El prestigioso arte rupestre de la Patagonia, cuya expresión más rica y conocida es la Cueva de las Manos en el norte de Santa Cruz. Expresión caracterizada por el predominio de estampados de manos o contorneadas con pintura. Estas obras poseen una antigüedad de 10.000 años.

En el centro y sur de la Patagonia, la expresión estética que predomina -en los aleros y en las cuevas de los cañadones-, es el desarrollo de estilo de escenas, con predominio de pintura de figuras del guanaco, realista primero para pasar a una segunda etapa donde las imágenes comienzan a ser crecientemente deformadas y de menor grado.

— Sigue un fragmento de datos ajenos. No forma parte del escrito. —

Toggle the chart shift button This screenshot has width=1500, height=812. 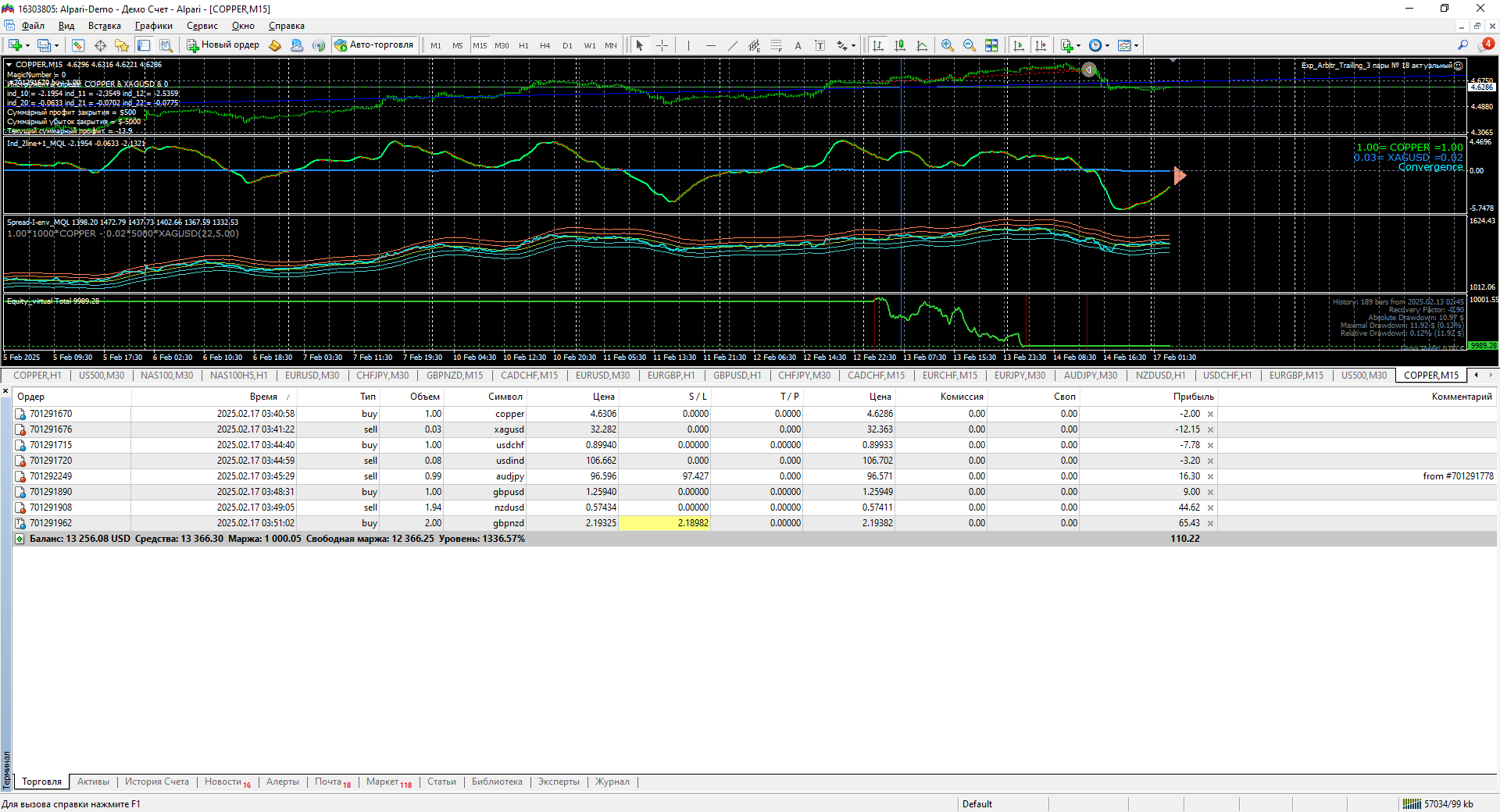pos(1041,45)
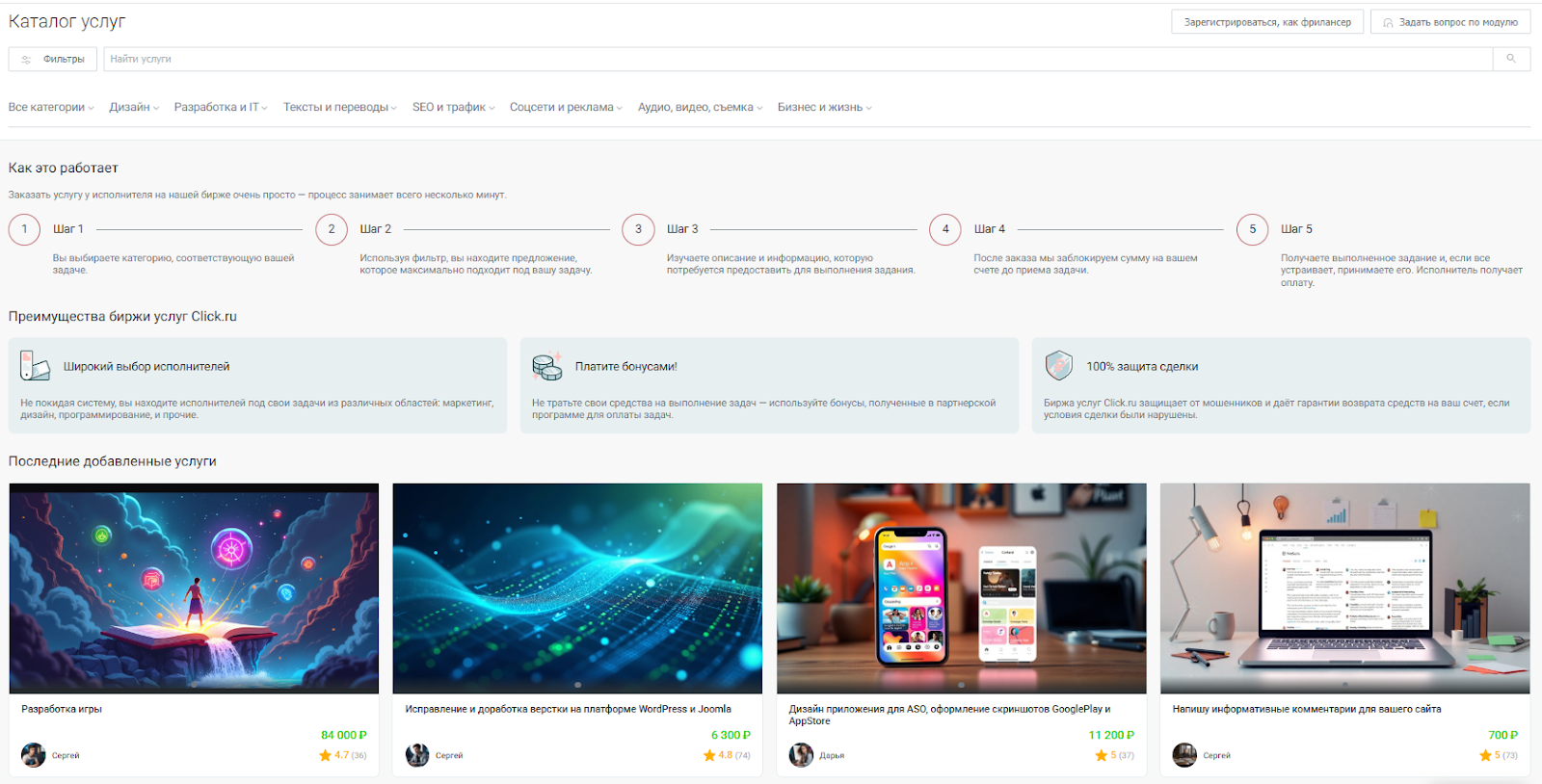Open the Тексты и переводы menu

339,108
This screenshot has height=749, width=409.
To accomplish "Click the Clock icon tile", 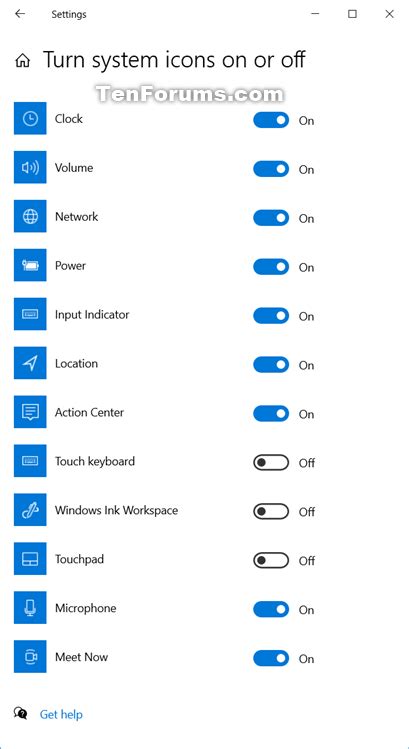I will [30, 118].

También se puede encontrar pinturas de avestruces, otras especies de animales y del mismo hombre.

Con el desarrollo de la cultura que desembocaría en la de los tehuelches históricos, floreció en tiempos posteriores  (hace 2000 años aproximadamente), un tercer estilo, esta vez de grabados, elaborados preferentemente en farallones rocosos (bardas), y de difusión en toda la Patagonia, conocido como estilo de pisadas. Este ilustra motivos que representan o imitan rastros de animales y humanos, al lado de figuras geométricas. Especialistas afirman que algunas de estos motivos tipo laberinto, tienen relación con la idea del Más Allá, es decir, del bien, el mal y del paraíso.

Lo propio dicen del estilo de grecas (guardas), también panpatagónico, con formas geométricas rectilíneas pintadas, entre las que predominan los laberintos o sus derivados, tan tardío como para transitar hacia la época hispánica, pues en sus últimas manifestaciones, en el norte de la Patagonia, aparecen representados personajes a caballo. En muchos museos regionales es posible ver objetos líticos rituales, hachas y placas, con grabados que delatan dicho estilo.